◆ **Task brief**: Copy the stretch from "In addition to" through "yearly since 2013." in the passage about the IMT word for word.

The IMT has spread to parts of Latin America, where it now has groups in Venezuela, Peru, Argentina, Mexico, Bolivia, Brazil, and El Salvador. At the end of 2002 it promoted the launching of the solidarity campaign Hands Off Venezuela, which is now active in 30 countries and has had resolutions passed within the trade union movements in Britain, Canada, Italy, and other countries. IMT activists also play an important role in the FRETECO (Front of Factories Under Workers' Control) movement in Brazil and Venezuela. They have been especially active in Venezuela, where their section used to support Hugo Chávez while promoting the ideas of Marx, Lenin, and Trotsky. In 2010, Ramon Muchacho, leader of the main Venezuelan opposition party Primero Justicia, claimed that Alan Woods of the IMT was the "principal ideological adviser and personal friend" of Chávez, a claim played down by Alan Woods.

Once every two years, the IMT organizes its World Congress (WC) the last one having taken place in 2021. It convened online due to the 2019 global COVID-19 pandemic. The last in-person WC was held in 2018 in the Italian Alps and was attended by 370 Marxists from 25 countries. The function of the congress is to discuss the progress of IMT in the world, present reports, and plan future activities. Usually, on years without a WC, the IMT holds an International Marxist University (IMU, formerly World School) which consists in a series of presentations on Marxist theory, the history of the workers' movement, and the perspectives for the world socialist revolution. Again, due to the pandemic, the 2022 IMU was exceptionally held digitally.

In addition to these annual meetings, the IMT regularly organizes international gatherings on a continental or sub continental scale. In 2008, for example, the International organized a winter university in Berlin on the occasion of the 90th anniversary of the death of Rosa Luxemburg and Karl Liebknecht. In 2009, the IMT organized its first Pan-American conference, bringing together Marxist activists from a dozen American countries. The Canadian section (Socialist Fightback/La Riposte socialiste) has held the Montreal Marxist Winter School yearly since 2013.

In 2012, the IMT published an article denouncing the attempted assassination of Malala Yousafzai, claiming she is an IMT sympathizer and showing a picture of her speaking at an IMT school in Swat, Pakistan. Woods's statement has been used to interpret Yousafzai's politics and to speculate on whether she has a communist or anti-religious agenda. Yousafzai sent greetings to the March 9th 2013 congress of the Pakistani section of the IMT, in which she said, "I am convinced Socialism is the only answer and I urge all comrades to take this struggle to a victorious conclusion. Only this will free us from the chains of bigotry and exploitation."

Splits
In late 2009 a dispute developed between the IMT leadership and the leaderships of its sections in Spain (El Militante), Venezuela (Corriente Marxista Revolucionaria) and Mexico. In January 2010, these organisations, together with the group in Colombia and part of the section in Mexico, broke with the IMT and established a new international body, the Izquierda Revolucionaria (Revolutionary Left). Minorities in Venezuela and Spain chose to remain with the IMT and set up new sections. The new IMT Venezuelan section launched their newspaper, Lucha de Clases, in April 2010.

◆ **Given data**:
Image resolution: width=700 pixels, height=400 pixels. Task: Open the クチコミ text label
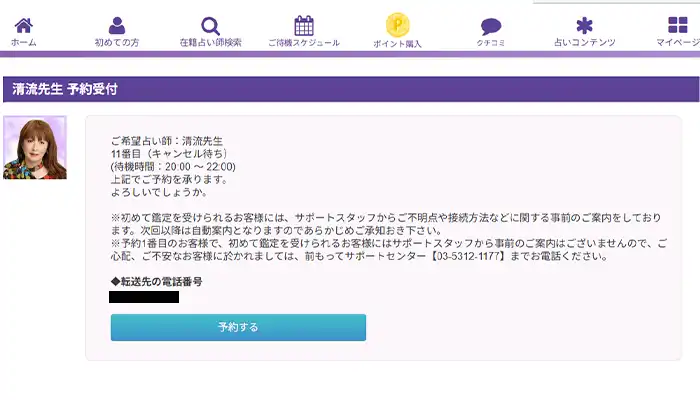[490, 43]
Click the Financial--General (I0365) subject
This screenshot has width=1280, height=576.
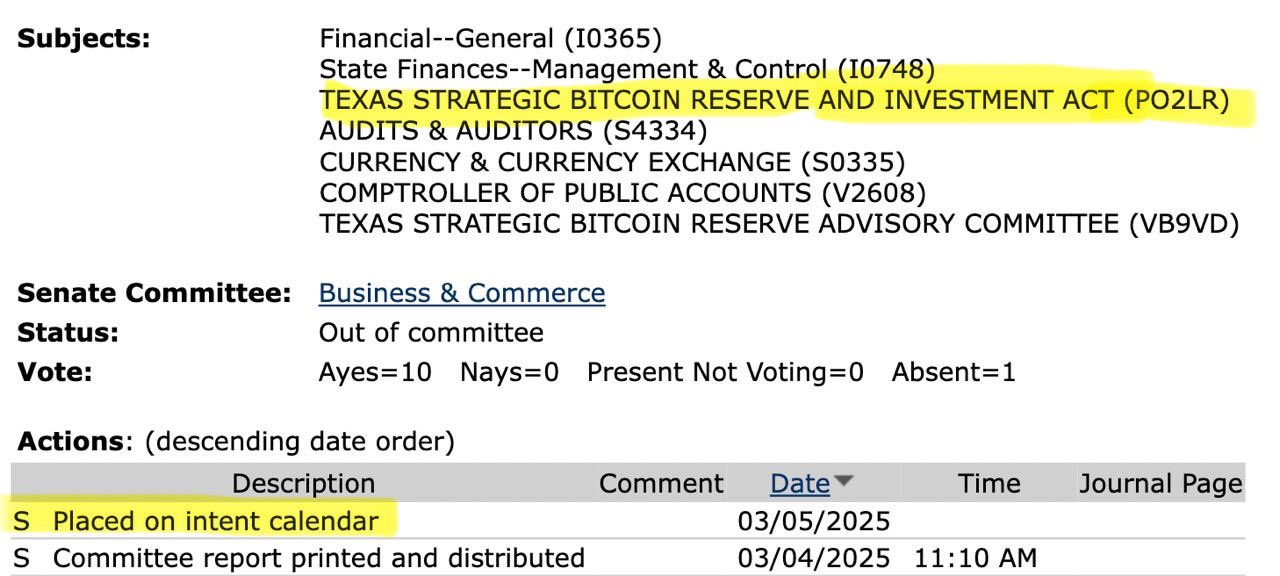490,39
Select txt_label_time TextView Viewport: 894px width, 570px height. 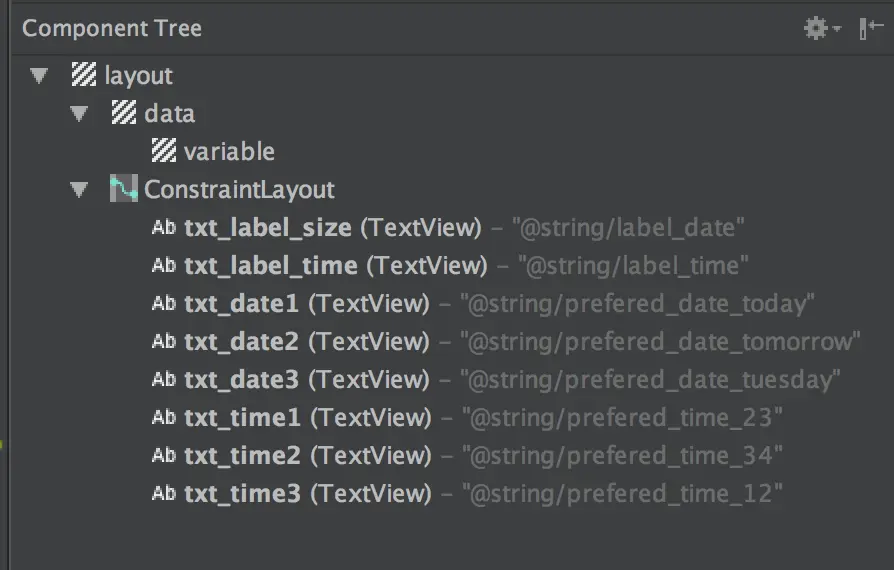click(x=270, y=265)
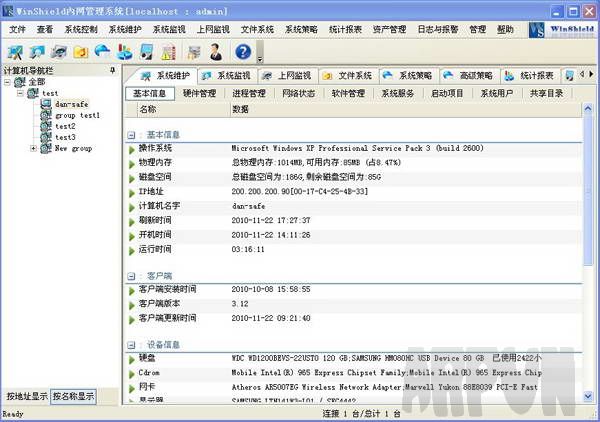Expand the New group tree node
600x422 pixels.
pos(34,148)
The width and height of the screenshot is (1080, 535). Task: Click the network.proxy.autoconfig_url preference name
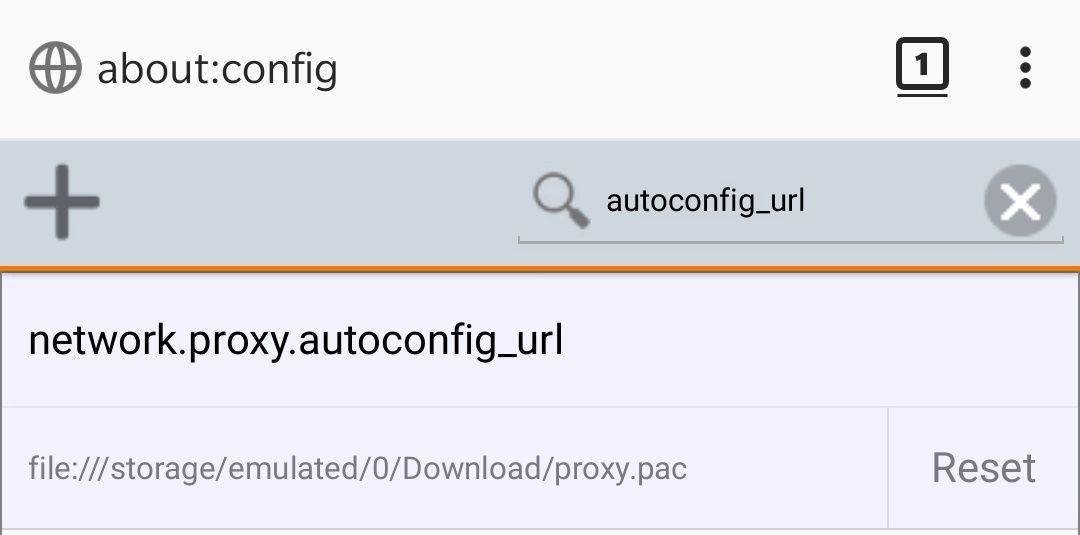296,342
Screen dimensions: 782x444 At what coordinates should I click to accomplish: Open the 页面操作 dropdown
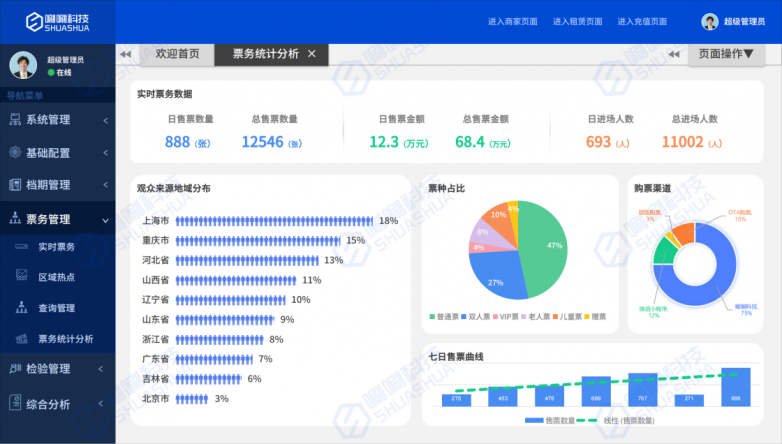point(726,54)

◆ **Answer to this exercise**:
In addition to these annual meetings, the IMT regularly organizes international gatherings on a continental or sub continental scale. In 2008, for example, the International organized a winter university in Berlin on the occasion of the 90th anniversary of the death of Rosa Luxemburg and Karl Liebknecht. In 2009, the IMT organized its first Pan-American conference, bringing together Marxist activists from a dozen American countries. The Canadian section (Socialist Fightback/La Riposte socialiste) has held the Montreal Marxist Winter School yearly since 2013.